§ Given exercise:
Please copy the entries below exactly as they appear, from the first line to the last.

§ Material shown:

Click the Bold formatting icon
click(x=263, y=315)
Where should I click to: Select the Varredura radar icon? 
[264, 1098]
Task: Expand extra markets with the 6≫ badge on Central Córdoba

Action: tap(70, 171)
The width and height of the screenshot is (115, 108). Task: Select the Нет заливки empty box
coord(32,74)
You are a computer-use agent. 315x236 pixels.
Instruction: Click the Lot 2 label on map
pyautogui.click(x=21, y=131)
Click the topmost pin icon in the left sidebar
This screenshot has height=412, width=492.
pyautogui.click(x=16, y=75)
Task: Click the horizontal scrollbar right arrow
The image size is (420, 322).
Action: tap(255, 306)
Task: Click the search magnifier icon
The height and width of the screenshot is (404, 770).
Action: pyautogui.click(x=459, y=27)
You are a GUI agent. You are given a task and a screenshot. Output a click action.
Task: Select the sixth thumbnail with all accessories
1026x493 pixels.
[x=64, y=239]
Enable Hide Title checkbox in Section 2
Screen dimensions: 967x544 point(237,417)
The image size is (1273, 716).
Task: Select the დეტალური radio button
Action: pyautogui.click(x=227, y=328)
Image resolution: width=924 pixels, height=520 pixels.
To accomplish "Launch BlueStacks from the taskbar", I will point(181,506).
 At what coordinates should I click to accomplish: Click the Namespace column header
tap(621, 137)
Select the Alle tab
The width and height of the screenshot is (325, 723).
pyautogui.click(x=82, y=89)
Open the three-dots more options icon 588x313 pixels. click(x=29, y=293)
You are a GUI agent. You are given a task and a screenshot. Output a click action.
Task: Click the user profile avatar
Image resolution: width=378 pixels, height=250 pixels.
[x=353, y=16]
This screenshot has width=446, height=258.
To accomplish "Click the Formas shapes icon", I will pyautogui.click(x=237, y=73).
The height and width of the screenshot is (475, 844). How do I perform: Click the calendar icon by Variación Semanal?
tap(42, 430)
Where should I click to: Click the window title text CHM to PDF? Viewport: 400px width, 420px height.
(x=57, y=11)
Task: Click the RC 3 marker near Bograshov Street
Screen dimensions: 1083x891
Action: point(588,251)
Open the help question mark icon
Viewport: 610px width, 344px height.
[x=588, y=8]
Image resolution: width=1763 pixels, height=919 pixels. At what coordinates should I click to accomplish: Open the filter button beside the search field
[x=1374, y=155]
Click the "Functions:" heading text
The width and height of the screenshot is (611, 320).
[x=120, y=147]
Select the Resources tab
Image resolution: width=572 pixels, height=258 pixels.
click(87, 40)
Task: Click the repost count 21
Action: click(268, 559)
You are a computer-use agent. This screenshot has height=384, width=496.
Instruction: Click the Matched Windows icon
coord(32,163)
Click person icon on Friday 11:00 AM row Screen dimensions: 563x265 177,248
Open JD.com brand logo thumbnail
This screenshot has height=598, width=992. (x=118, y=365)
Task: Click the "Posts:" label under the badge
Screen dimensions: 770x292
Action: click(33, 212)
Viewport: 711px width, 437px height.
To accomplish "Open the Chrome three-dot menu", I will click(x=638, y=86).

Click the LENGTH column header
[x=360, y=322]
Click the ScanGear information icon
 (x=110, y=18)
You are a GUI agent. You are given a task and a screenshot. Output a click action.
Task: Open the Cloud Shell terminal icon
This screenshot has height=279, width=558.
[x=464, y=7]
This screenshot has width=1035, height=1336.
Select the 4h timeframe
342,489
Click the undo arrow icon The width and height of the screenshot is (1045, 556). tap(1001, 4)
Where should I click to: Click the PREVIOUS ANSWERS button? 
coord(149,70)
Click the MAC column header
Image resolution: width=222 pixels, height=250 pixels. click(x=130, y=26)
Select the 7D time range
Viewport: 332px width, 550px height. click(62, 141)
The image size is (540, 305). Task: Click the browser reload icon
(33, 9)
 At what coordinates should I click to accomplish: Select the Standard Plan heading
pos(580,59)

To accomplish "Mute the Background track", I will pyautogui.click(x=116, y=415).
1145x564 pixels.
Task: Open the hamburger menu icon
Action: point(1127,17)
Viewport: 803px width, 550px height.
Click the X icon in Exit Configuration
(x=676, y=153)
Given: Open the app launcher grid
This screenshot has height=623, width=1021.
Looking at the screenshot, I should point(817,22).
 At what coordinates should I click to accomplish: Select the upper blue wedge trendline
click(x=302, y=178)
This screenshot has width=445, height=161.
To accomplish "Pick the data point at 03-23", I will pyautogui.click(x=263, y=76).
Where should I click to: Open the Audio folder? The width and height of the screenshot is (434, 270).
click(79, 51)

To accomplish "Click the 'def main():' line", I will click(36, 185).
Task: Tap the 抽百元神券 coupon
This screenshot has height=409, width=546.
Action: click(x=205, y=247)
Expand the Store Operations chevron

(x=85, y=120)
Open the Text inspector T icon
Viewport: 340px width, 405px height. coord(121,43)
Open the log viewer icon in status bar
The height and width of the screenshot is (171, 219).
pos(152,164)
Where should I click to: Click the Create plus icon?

§ Solution to this exercise:
Click the Bold formatting icon
click(x=263, y=315)
Where should I click to: Select the Varredura radar icon? 
[264, 1098]
Task: Expand extra markets with the 6≫ badge on Central Córdoba

Action: tap(70, 171)
The width and height of the screenshot is (115, 108). Task: Select the Нет заливки empty box
coord(32,74)
You are a computer-use agent. 315x236 pixels.
Instruction: Click the Lot 2 label on map
pyautogui.click(x=21, y=131)
Click the topmost pin icon in the left sidebar
This screenshot has height=412, width=492.
pyautogui.click(x=16, y=75)
Task: Click the horizontal scrollbar right arrow
The image size is (420, 322).
Action: tap(255, 306)
Task: Click the search magnifier icon
The height and width of the screenshot is (404, 770).
Action: pyautogui.click(x=459, y=27)
You are a GUI agent. You are given a task and a screenshot. Output a click action.
Task: Select the sixth thumbnail with all accessories
1026x493 pixels.
[x=64, y=239]
Enable Hide Title checkbox in Section 2
Screen dimensions: 967x544 point(237,417)
The image size is (1273, 716).
Task: Select the დეტალური radio button
Action: pyautogui.click(x=227, y=328)
Image resolution: width=924 pixels, height=520 pixels.
To accomplish "Launch BlueStacks from the taskbar", I will point(181,506).
 At what coordinates should I click to accomplish: Click the Namespace column header
tap(621, 137)
Select the Alle tab
The width and height of the screenshot is (325, 723).
pyautogui.click(x=82, y=89)
Open the three-dots more options icon 588x313 pixels. click(x=29, y=293)
You are a GUI agent. You are given a task and a screenshot. Output a click action.
Task: Click the user profile avatar
Image resolution: width=378 pixels, height=250 pixels.
[x=353, y=16]
This screenshot has width=446, height=258.
To accomplish "Click the Formas shapes icon", I will pyautogui.click(x=237, y=73).
The height and width of the screenshot is (475, 844). How do I perform: Click the calendar icon by Variación Semanal?
tap(42, 430)
Where should I click to: Click the window title text CHM to PDF? Viewport: 400px width, 420px height.
(x=57, y=11)
Task: Click the RC 3 marker near Bograshov Street
Screen dimensions: 1083x891
Action: point(588,251)
Open the help question mark icon
Viewport: 610px width, 344px height.
[x=588, y=8]
Image resolution: width=1763 pixels, height=919 pixels. At what coordinates should I click to accomplish: Open the filter button beside the search field
[x=1374, y=155]
Click the "Functions:" heading text
The width and height of the screenshot is (611, 320).
[x=120, y=147]
Select the Resources tab
Image resolution: width=572 pixels, height=258 pixels.
click(87, 40)
Task: Click the repost count 21
Action: click(268, 559)
You are a computer-use agent. This screenshot has height=384, width=496.
Instruction: Click the Matched Windows icon
coord(32,163)
Click person icon on Friday 11:00 AM row Screen dimensions: 563x265 177,248
Open JD.com brand logo thumbnail
This screenshot has height=598, width=992. (x=118, y=365)
Task: Click the "Posts:" label under the badge
Screen dimensions: 770x292
Action: click(33, 212)
Viewport: 711px width, 437px height.
To accomplish "Open the Chrome three-dot menu", I will click(x=638, y=86).

Click the LENGTH column header
[x=360, y=322]
Click the ScanGear information icon
 (x=110, y=18)
You are a GUI agent. You are given a task and a screenshot. Output a click action.
Task: Open the Cloud Shell terminal icon
This screenshot has height=279, width=558.
[x=464, y=7]
This screenshot has width=1035, height=1336.
Select the 4h timeframe
342,489
Click the undo arrow icon The width and height of the screenshot is (1045, 556). tap(1001, 4)
Where should I click to: Click the PREVIOUS ANSWERS button? 
coord(149,70)
Click the MAC column header
Image resolution: width=222 pixels, height=250 pixels. click(x=130, y=26)
Select the 7D time range
Viewport: 332px width, 550px height. click(62, 141)
The image size is (540, 305). Task: Click the browser reload icon
(33, 9)
 At what coordinates should I click to accomplish: Select the Standard Plan heading
pos(580,59)

To accomplish "Mute the Background track", I will pyautogui.click(x=116, y=415).
1145x564 pixels.
Task: Open the hamburger menu icon
Action: point(1127,17)
Viewport: 803px width, 550px height.
Click the X icon in Exit Configuration
(x=676, y=153)
Given: Open the app launcher grid
This screenshot has height=623, width=1021.
Looking at the screenshot, I should point(817,22).
 At what coordinates should I click to accomplish: Select the upper blue wedge trendline
click(x=302, y=178)
This screenshot has width=445, height=161.
To accomplish "Pick the data point at 03-23", I will pyautogui.click(x=263, y=76).
Where should I click to: Open the Audio folder? The width and height of the screenshot is (434, 270).
click(79, 51)

To accomplish "Click the 'def main():' line", I will click(36, 185).
Task: Tap the 抽百元神券 coupon
This screenshot has height=409, width=546.
Action: click(x=205, y=247)
Expand the Store Operations chevron

(x=85, y=120)
Open the Text inspector T icon
Viewport: 340px width, 405px height. coord(121,43)
Open the log viewer icon in status bar
The height and width of the screenshot is (171, 219).
pos(152,164)
Where should I click to: Click the Create plus icon?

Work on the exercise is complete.